» **TO BE DONE**:
Convert the stretch of data below, from the line containing "The width and" through the line containing "I will coord(191,353).", into a Markdown table with the columns No. and Line. Leave out blank lines.

» **DATA TO PROCESS**:
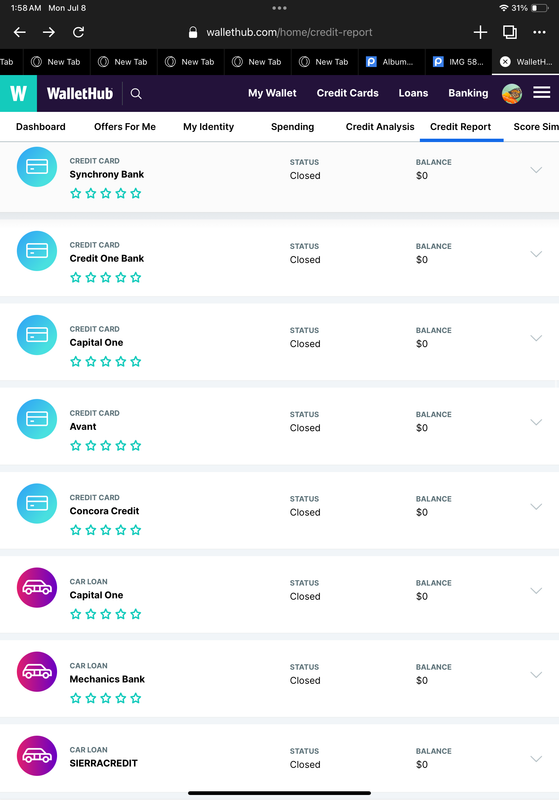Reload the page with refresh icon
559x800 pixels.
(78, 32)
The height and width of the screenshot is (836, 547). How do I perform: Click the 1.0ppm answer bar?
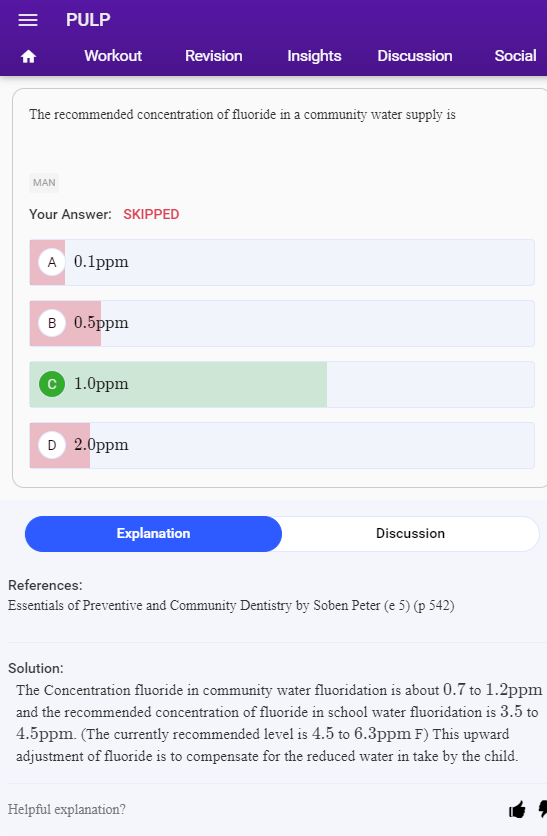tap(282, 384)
* * *
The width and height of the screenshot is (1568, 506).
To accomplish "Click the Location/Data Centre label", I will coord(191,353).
* * *
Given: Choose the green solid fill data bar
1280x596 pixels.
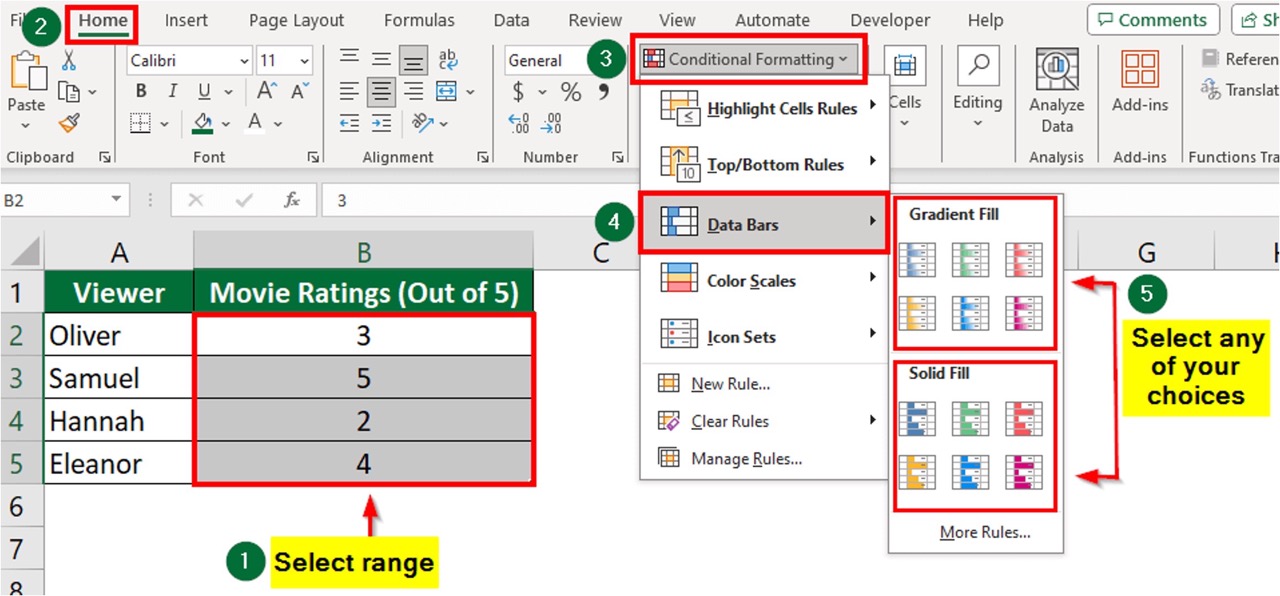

» **RESULT FOR THIS EXERCISE**:
| No. | Line |
|---|---|
| 1 | The width and height of the screenshot is (1568, 506). |
| 2 | To accomplish "Click the Location/Data Centre label", I will coord(191,353). |